◆ Provided data ◆
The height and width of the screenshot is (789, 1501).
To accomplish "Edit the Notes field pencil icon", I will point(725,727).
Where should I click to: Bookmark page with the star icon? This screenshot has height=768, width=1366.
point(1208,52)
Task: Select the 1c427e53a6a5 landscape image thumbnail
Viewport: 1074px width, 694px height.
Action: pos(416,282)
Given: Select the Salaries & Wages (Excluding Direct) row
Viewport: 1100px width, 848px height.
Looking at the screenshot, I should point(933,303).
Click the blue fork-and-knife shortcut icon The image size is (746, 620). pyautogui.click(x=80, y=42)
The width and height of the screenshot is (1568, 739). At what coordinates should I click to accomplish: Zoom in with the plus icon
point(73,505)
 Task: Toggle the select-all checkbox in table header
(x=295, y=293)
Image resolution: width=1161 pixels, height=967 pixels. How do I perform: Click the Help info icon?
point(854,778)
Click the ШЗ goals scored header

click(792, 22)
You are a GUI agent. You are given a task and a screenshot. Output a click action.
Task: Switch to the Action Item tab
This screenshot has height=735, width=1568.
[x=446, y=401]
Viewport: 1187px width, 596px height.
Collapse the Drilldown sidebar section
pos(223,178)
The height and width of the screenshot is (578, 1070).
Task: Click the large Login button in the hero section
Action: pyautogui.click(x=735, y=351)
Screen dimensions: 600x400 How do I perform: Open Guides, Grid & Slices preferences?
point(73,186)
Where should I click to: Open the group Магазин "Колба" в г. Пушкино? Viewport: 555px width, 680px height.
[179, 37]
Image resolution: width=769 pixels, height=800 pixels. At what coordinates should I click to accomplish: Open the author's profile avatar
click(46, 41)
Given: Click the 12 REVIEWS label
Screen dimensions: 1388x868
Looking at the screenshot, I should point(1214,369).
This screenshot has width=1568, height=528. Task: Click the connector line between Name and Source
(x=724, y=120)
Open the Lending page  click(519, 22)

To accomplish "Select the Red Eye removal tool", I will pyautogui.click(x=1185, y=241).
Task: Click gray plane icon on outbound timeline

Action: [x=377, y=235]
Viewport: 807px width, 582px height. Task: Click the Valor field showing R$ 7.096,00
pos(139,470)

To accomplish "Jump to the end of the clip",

◆ Directions for this task ◆
Look through the records above for the string "will", then copy every line that has it.

◆ Answer section ◆
To accomplish "Edit the Notes field pencil icon", I will point(725,727).
To accomplish "Select the Red Eye removal tool", I will pyautogui.click(x=1185, y=241).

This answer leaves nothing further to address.